Amoris laetitia es el precioso título de la nueva exhortación que ha escrito el papa Francisco, para hablar de la familia. Como su lema indica, se trata de un canto al amor humano. Sus casi 300 páginas dan idea de la extensión e importancia que alcanza este tema en el corazón del romano pontífice. No es un prontuario, sino una reflexión, honda, escrita con un lenguaje sencillo, entendible por cualquiera, para hablar de la hermosura del matrimonio y de la familia: el único lugar en el que todos y cada uno de nosotros valemos por lo que somos y no por lo que tenemos. Esto sí que es un círculo de convivencia, servicio y humanidad.

Como indica el propio pontífice en el prólogo, su lectura requiere tiempo y sosiego; pero, al mismo tiempo, se puede leer por capítulos, sin que importe por cuál se comience, según las propias inclinaciones o necesidades.

Un punto destacado por los medios de comunicación es el trato que se da en el documento a las personas divorciadas y que han contraído nuevas nupcias con otra pareja. Lo más significativo, a mi entender, es que no se trata en conjunto. Dejada clara la posición de la Iglesia Católica en este punto, que sigue siendo la misma, el Papa insiste en la necesidad de actuar, de acoger, caso por caso, con discernimiento y sabiduría.

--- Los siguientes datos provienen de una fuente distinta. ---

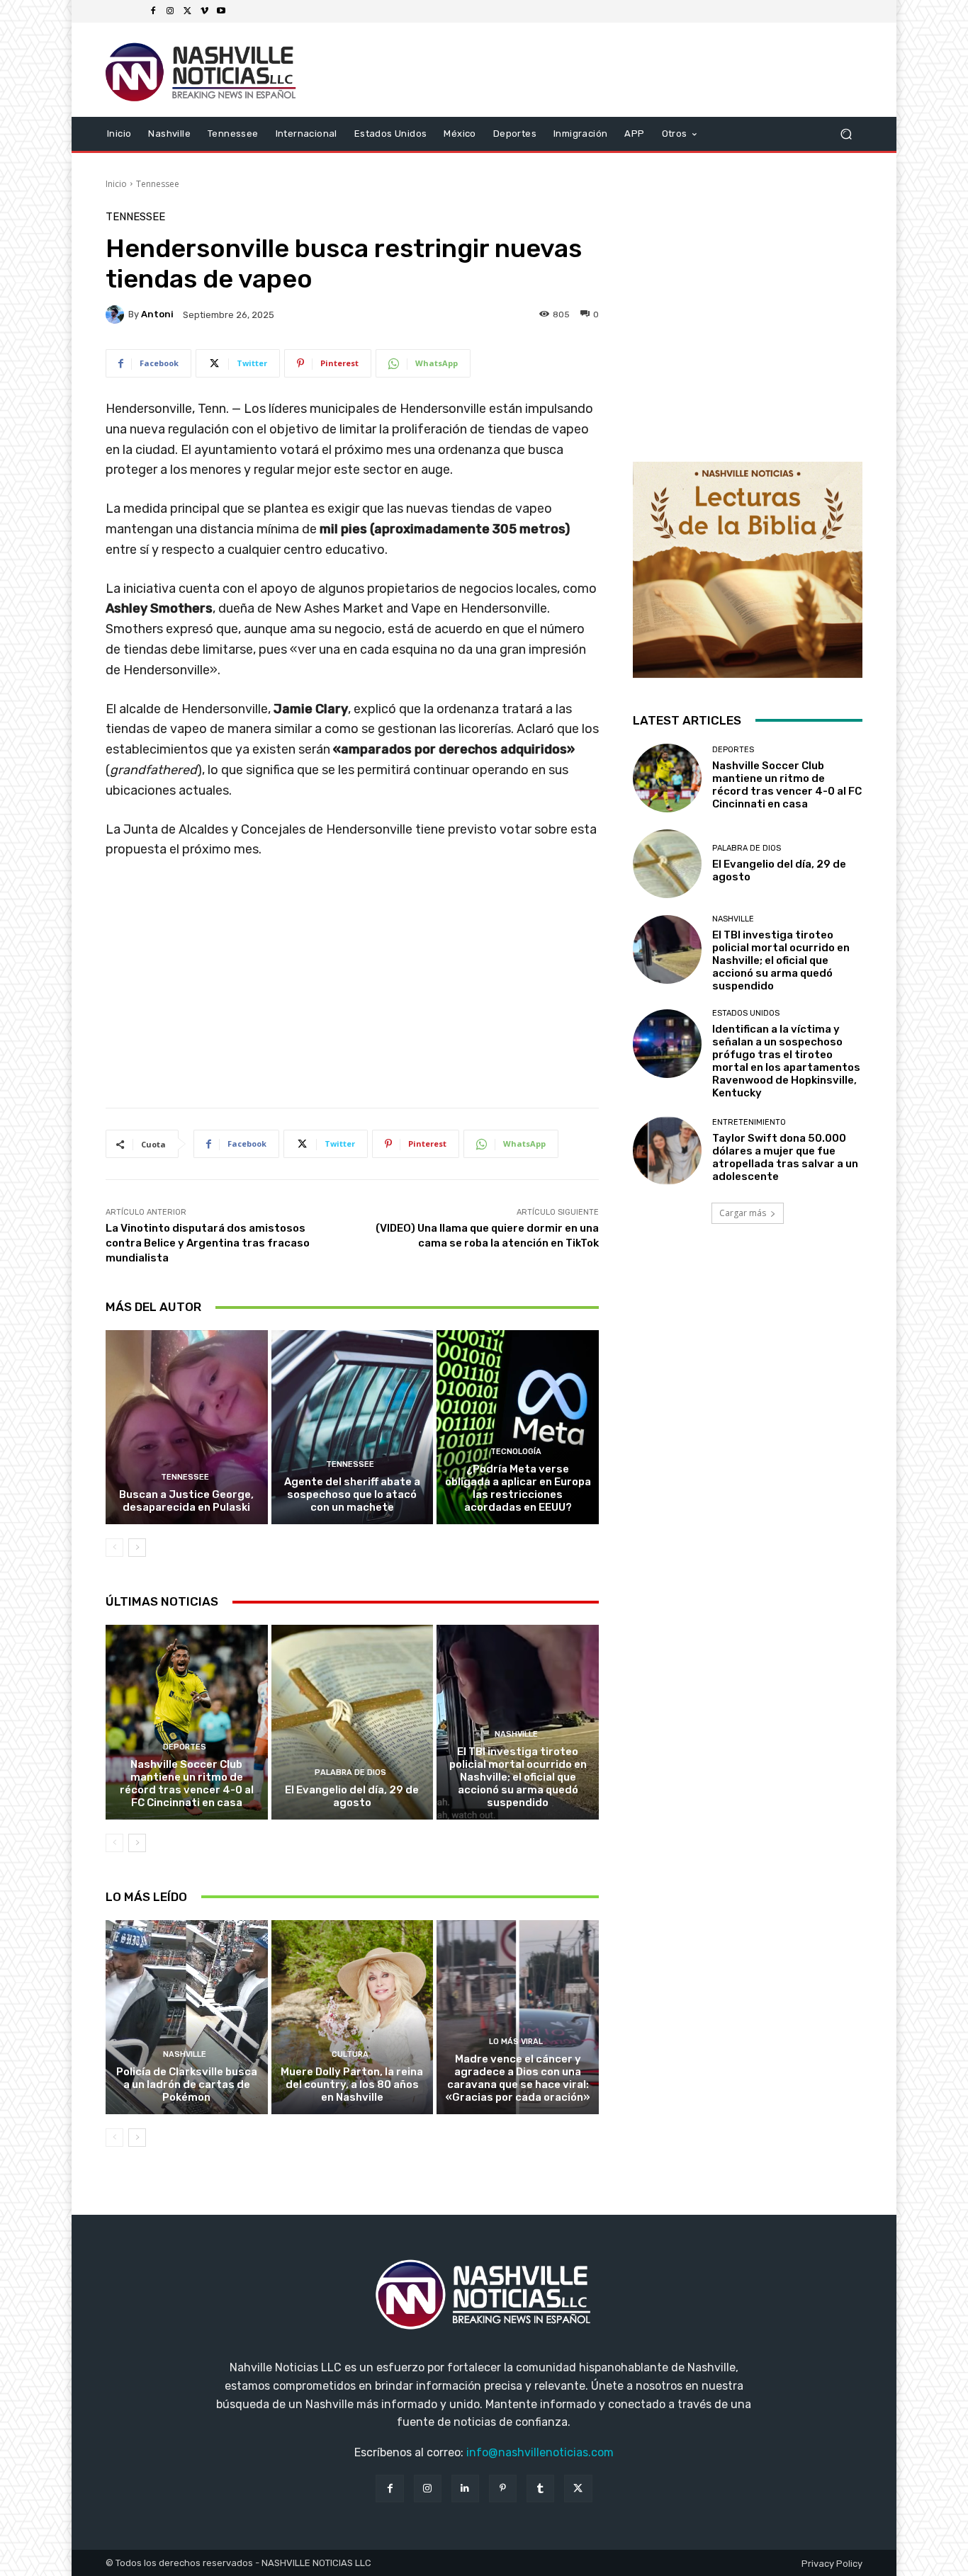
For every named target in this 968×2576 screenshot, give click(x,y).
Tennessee (157, 184)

Dicho de otro modo, en la Iglesia no hay café para todos. Cada persona merece la estima y el respeto de su dignidad. Y cada uno ha de ser tratado en su singularidad. No es la Iglesia un colectivo sometido a prédica, simplemente sermoneado; sino una familia, en la que cada uno de sus miembros, mayores o chicos, ha de ser tratado desigualmente, sencillamente porque son desiguales y es lo que exige la justicia y el cariño.

Este trato "personalizado" que se da a todos los que en conciencia abren su alma a los pastores es quizá la seña de identidad más clarividente de la Iglesia Católica en relación a otras confesiones religiosas. No es la persona para la norma, sino la norma para la persona. Y esto sugiere, como praxis, el hecho de que habitualmente se dé una respuesta en función de las posibilidades de la persona: es la llamada ley de la gradualidad, en lugar de la gradualidad de la ley, que sería rebajar a los deseos -no siempre buenos y nobles- las exigencias de la fe cristiana. Hay que adaptarse a cada uno, abajarse para comprender, desde el otro, su situación; y de esta manera ayudarle, darle la mano, para que reemprenda el camino, tenga ánimo y se supere. Y suavemente alcance las altas cotas a las que es llamado y que constituye la esencia del cristianismo: amar como ama Jesús de Nazaret. Un canto al matrimonio y a la familia, al estilo de san Francisco de Asís, muy propio de este papa. Familia que sigue siendo, entre los españoles, la institución más apreciada, con una diferencia estratosférica, sobre cualquier otra. Una señal de esperanza.